---------- Source data ----------

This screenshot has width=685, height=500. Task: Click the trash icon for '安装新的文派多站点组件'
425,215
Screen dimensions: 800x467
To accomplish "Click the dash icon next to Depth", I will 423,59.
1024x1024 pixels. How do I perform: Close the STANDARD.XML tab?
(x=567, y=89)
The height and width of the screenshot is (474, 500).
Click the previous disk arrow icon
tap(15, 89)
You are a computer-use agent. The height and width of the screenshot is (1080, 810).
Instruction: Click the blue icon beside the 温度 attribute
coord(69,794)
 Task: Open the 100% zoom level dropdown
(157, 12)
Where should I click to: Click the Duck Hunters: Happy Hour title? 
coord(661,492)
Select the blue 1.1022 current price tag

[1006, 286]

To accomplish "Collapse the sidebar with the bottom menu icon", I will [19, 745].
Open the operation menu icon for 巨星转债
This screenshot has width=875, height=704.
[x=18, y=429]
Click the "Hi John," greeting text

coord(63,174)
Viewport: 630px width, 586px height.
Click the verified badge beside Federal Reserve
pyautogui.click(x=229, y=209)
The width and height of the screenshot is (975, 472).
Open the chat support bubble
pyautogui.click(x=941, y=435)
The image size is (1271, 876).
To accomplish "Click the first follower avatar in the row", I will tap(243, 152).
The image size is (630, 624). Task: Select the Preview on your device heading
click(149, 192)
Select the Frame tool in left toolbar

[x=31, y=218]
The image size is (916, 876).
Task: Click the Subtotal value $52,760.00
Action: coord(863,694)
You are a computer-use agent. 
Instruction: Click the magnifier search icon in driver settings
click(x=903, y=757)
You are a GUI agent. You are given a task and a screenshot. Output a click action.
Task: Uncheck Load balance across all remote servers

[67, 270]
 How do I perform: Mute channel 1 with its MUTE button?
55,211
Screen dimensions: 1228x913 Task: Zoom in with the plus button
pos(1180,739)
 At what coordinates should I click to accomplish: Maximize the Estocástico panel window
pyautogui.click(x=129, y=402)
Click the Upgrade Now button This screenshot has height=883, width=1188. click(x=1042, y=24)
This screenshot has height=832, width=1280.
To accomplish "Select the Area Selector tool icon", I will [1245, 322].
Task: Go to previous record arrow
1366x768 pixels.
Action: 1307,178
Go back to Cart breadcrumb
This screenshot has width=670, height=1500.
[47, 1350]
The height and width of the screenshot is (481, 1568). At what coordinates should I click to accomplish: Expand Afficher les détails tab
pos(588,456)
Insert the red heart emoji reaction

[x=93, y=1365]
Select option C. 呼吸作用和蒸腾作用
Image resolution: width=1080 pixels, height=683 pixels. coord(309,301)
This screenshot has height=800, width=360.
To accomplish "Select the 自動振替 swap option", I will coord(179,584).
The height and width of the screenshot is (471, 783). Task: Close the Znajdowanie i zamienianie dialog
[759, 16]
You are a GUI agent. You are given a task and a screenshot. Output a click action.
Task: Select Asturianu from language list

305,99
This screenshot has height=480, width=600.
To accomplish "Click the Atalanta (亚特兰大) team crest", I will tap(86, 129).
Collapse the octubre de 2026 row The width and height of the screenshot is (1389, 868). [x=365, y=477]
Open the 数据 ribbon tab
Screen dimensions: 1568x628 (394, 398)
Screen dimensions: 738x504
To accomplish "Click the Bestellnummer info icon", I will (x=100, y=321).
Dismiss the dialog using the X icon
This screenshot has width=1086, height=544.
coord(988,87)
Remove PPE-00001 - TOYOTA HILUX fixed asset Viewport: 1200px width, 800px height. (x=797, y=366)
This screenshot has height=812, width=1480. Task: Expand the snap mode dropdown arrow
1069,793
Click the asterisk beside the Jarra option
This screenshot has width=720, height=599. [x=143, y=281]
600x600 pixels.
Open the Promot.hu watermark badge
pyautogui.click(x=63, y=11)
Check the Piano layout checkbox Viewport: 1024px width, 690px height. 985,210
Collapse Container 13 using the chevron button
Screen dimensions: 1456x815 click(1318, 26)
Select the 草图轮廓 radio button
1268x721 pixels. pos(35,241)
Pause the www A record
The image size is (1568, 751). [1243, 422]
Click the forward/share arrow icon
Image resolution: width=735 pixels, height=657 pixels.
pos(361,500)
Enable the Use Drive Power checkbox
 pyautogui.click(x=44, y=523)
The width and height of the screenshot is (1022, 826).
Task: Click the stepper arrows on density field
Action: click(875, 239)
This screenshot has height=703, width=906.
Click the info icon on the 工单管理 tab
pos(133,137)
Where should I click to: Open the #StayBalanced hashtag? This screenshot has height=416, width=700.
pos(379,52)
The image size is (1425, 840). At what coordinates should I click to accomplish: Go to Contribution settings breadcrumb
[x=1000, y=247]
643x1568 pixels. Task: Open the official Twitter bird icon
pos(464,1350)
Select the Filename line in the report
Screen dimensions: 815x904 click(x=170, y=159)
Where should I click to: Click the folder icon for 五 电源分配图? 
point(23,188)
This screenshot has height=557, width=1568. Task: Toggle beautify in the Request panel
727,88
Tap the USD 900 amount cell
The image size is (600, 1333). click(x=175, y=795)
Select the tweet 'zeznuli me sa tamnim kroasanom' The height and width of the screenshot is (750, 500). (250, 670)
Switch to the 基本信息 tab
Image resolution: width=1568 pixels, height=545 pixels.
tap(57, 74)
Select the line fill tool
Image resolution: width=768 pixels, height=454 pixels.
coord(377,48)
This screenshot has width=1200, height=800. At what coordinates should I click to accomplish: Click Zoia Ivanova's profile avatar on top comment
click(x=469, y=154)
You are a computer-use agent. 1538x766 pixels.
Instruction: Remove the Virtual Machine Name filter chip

----------

- Exercise prompt: Scanning the data above, copy out every line where "agent" is found.

- Task answer:
You are a computer-use agent. The height and width of the screenshot is (1080, 810).
You are a computer-use agent. 
You are a GUI agent. You are given a task and a screenshot. Output a click action.
You are a GUI agent. You are given a task and a screenshot. Output a click action.
You are a computer-use agent. 1538x766 pixels.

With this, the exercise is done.